Bob Harrison
- Born: 26 April 1906 Mellor, England
- Died: 1 January 1965 (aged 58) Perth, Western Australia
- Nationality: British (English)

Career history
- 1929–1939, 1949: Belle Vue Aces
- 1946–1949: West Ham Hammers

Team honours
- 1933, 1934, 1935, 1936: National League Champion
- 1933, 1935, 1936, 1937, 1949: National Trophy Winner
- 1930, 1931: Northern League Champion
- 1934, 1935, 1936, 1937: A.C.U. Cup Winner
- 1939: British Speedway Cup winner

= Bob Harrison (speedway rider) =

British motorcycle speedway rider

Robert Edwin Harrison (26 April 1906 in Mellor - 1 January 1965) was an international speedway rider who featured in the first Speedway World Championship in final in 1936.

==Career summary==
Harrison started his career with the Belle Vue Aces in 1929 and stayed with them until the outbreak of World War II in 1939. In 1930, he made his England debut in the first ever Test series against Australia. Harrison was in the Aces team that won the National League championship four times in succession from 1933 to 1936. They also won the National Trophy four times between 1933 and 1937.

In 1937, Harrison while riding for Belle Vue Aces, broke his left leg on the same night that teammate Stan Hart (who was riding for Belle Vue Merseysiders in a Provincial league match) was killed.
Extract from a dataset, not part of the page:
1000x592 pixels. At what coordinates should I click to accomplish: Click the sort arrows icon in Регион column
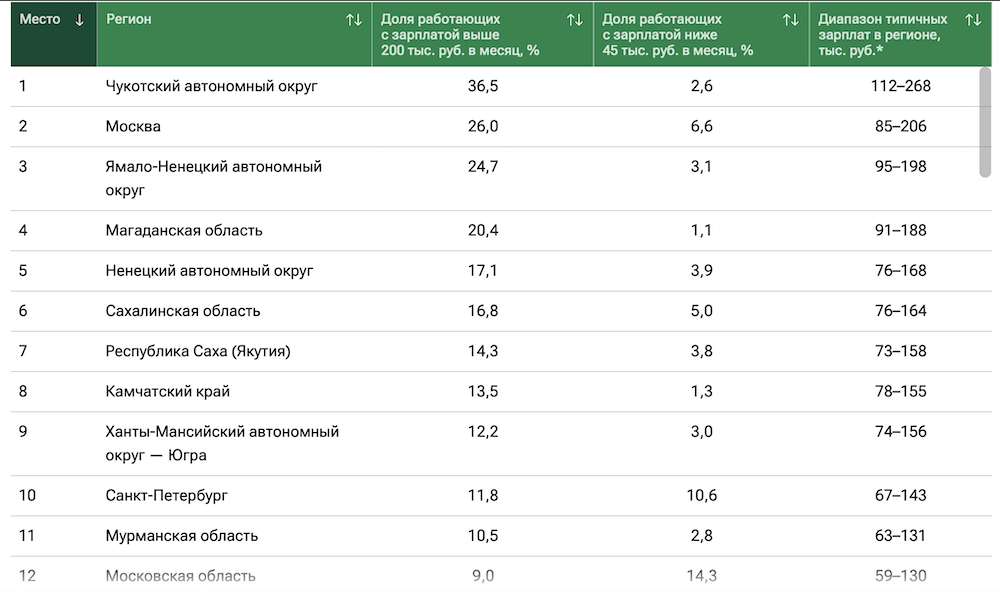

After the war, Harrison was allocated to the West Ham Hammers by the Speedway Control Board. He scored well for the Hammers but a serious injury in 1947 affected him badly. A poor season in 1948 left Harrison contemplating retirement. After one meeting for West Ham in the 1949 season, he transferred back to the Belle Vue Aces where he helped them win the National Trophy.

Harrison retired from racing at the end of the 1949 season. At retirement, he had earned ten international caps for England.

==World Final Appearances==
- 1936 - ENG London, Wembley Stadium - 12th - 5pts + 10 semi-final points
- 1937 - ENG London, Wembley Stadium - 17th - 7 semi-final points

==Players cigarette cards==
Harrison is listed as number 19 of 50 in the 1930s Player's cigarette card collection.